* SUPPLIED ENTRIES:
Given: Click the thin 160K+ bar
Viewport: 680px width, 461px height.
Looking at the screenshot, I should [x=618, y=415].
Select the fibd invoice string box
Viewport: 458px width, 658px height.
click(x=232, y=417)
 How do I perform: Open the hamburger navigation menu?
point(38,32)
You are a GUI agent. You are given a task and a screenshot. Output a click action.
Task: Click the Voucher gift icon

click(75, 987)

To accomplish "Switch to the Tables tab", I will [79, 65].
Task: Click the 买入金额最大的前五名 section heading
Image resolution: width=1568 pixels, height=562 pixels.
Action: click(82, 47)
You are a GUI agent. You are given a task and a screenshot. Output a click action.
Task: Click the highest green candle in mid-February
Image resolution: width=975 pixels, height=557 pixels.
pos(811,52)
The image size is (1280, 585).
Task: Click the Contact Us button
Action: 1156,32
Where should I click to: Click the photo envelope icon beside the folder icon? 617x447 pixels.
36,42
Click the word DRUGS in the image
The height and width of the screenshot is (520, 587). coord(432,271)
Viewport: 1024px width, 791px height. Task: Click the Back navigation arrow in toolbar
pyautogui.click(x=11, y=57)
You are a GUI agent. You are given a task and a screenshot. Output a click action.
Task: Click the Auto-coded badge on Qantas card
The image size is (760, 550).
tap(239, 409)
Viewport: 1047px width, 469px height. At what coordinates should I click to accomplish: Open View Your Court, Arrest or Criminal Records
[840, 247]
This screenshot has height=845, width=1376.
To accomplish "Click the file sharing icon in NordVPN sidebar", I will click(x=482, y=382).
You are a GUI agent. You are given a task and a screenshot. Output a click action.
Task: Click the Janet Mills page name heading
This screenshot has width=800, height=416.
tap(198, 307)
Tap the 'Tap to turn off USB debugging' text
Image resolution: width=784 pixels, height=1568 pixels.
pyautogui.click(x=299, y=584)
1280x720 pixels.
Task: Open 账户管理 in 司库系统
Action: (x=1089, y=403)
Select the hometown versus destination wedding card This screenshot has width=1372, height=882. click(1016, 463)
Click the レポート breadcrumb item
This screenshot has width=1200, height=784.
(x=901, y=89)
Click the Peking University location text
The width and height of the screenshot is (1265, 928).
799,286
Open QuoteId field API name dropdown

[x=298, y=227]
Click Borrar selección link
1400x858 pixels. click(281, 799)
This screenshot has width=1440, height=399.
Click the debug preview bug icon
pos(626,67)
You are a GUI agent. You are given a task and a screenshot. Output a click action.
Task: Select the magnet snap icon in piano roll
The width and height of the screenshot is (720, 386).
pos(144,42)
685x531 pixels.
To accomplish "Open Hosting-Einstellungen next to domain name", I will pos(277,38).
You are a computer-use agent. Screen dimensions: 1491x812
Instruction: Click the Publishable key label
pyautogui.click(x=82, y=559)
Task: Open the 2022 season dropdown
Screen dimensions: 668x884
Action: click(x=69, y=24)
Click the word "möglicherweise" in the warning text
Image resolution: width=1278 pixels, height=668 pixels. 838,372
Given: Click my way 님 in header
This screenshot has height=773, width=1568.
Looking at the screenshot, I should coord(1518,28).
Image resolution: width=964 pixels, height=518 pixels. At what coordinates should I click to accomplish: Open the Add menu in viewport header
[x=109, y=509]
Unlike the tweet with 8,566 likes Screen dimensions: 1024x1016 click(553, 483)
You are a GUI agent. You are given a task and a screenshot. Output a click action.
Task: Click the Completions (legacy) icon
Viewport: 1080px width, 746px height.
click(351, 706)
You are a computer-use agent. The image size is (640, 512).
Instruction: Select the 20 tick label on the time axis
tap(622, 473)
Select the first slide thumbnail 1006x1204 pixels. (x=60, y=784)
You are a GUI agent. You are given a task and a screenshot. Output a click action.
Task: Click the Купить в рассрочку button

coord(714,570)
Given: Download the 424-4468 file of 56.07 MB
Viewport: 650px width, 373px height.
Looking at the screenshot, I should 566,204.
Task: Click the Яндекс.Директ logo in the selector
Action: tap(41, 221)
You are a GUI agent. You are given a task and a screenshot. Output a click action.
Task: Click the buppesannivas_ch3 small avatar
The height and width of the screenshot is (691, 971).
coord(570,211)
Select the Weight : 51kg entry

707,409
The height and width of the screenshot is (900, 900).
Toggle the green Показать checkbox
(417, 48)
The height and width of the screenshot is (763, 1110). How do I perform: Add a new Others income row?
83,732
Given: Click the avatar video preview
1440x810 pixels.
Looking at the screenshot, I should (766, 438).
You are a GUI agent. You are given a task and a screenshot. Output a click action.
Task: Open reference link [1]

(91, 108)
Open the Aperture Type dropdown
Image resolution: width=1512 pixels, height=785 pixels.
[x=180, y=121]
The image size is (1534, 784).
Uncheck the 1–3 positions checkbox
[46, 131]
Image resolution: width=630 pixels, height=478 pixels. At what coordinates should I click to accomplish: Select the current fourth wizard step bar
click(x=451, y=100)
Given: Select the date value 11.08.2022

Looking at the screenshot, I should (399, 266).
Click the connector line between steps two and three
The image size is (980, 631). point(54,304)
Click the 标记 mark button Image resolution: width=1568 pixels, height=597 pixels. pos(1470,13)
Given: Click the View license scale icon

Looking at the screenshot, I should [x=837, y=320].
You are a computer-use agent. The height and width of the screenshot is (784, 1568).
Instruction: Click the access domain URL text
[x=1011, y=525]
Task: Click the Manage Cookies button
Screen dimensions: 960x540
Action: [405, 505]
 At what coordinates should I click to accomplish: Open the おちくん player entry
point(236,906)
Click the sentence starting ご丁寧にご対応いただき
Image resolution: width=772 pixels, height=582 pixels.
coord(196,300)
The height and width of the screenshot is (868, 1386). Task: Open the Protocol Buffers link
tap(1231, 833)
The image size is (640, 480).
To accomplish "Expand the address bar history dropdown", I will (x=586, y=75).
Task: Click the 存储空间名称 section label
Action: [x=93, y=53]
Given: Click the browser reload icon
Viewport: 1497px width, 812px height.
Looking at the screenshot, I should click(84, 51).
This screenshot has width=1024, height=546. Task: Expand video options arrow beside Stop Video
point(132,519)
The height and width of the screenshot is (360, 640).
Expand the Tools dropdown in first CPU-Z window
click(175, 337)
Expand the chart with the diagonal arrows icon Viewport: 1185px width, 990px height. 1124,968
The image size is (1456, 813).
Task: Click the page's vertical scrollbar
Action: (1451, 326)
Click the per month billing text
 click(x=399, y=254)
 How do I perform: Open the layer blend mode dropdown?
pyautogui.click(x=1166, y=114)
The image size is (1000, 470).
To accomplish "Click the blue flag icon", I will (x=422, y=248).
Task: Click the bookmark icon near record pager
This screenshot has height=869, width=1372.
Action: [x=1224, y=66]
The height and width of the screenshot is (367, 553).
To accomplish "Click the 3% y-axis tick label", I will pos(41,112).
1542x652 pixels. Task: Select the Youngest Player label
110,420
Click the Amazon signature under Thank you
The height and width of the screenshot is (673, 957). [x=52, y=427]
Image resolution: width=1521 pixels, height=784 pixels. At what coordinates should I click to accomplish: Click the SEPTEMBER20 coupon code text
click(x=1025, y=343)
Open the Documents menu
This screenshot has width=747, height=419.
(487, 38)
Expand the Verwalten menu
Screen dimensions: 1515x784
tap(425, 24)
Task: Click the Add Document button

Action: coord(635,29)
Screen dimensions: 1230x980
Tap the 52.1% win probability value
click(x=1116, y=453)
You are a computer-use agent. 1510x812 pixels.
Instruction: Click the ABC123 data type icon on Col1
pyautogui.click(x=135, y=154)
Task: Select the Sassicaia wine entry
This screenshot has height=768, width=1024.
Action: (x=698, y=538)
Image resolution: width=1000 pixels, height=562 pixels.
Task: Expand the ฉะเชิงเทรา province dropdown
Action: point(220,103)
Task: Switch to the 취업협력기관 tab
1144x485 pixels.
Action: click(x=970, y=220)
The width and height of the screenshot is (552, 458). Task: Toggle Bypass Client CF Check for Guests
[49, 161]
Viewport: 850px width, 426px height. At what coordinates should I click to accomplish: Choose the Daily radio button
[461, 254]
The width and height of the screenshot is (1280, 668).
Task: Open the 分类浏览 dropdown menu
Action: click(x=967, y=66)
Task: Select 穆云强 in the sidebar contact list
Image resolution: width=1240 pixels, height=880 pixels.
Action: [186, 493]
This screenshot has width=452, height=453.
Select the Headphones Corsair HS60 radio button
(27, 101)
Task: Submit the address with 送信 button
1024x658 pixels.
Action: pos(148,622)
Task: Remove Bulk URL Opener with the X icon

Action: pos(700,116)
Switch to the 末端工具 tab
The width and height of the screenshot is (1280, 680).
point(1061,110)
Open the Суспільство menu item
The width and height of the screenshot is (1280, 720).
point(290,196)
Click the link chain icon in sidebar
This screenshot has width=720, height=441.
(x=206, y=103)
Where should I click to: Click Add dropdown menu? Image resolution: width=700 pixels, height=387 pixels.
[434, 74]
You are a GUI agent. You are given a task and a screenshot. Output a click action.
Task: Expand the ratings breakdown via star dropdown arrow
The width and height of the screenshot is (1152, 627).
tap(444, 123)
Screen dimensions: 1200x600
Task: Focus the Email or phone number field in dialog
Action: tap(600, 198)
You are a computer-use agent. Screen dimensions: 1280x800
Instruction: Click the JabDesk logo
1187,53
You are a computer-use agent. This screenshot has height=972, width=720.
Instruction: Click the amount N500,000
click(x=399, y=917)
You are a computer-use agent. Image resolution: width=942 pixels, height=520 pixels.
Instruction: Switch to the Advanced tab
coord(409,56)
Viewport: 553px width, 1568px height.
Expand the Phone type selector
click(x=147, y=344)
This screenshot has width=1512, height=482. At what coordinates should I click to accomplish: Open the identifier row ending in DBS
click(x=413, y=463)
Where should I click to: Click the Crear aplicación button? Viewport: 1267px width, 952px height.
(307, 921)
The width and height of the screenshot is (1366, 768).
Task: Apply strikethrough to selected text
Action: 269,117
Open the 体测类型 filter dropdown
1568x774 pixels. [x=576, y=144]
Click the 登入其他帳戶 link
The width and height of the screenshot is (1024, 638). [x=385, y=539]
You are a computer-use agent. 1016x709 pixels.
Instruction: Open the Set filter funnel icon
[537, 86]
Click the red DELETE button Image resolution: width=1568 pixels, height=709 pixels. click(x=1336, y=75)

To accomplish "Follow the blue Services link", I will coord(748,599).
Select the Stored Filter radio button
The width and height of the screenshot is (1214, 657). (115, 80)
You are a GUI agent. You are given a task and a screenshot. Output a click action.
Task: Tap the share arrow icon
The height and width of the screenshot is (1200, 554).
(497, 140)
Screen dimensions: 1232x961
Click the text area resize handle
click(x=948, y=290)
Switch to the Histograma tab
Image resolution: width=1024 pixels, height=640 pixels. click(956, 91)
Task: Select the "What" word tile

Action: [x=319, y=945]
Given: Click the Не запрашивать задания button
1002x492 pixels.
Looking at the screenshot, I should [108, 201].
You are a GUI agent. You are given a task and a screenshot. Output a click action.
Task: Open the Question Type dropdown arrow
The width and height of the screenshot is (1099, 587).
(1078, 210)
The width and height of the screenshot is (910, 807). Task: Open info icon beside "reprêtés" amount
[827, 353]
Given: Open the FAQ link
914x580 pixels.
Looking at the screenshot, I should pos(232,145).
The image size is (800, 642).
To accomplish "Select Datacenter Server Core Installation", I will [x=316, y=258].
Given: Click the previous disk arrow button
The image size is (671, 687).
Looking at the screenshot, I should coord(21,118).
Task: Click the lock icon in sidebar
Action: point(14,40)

* EXERCISE OBJECTIVE: Which of the lines above include the string "item"? Pick them out and copy them.

* SOLUTION TO THE EXERCISE:
Click the レポート breadcrumb item
Open the Суспільство menu item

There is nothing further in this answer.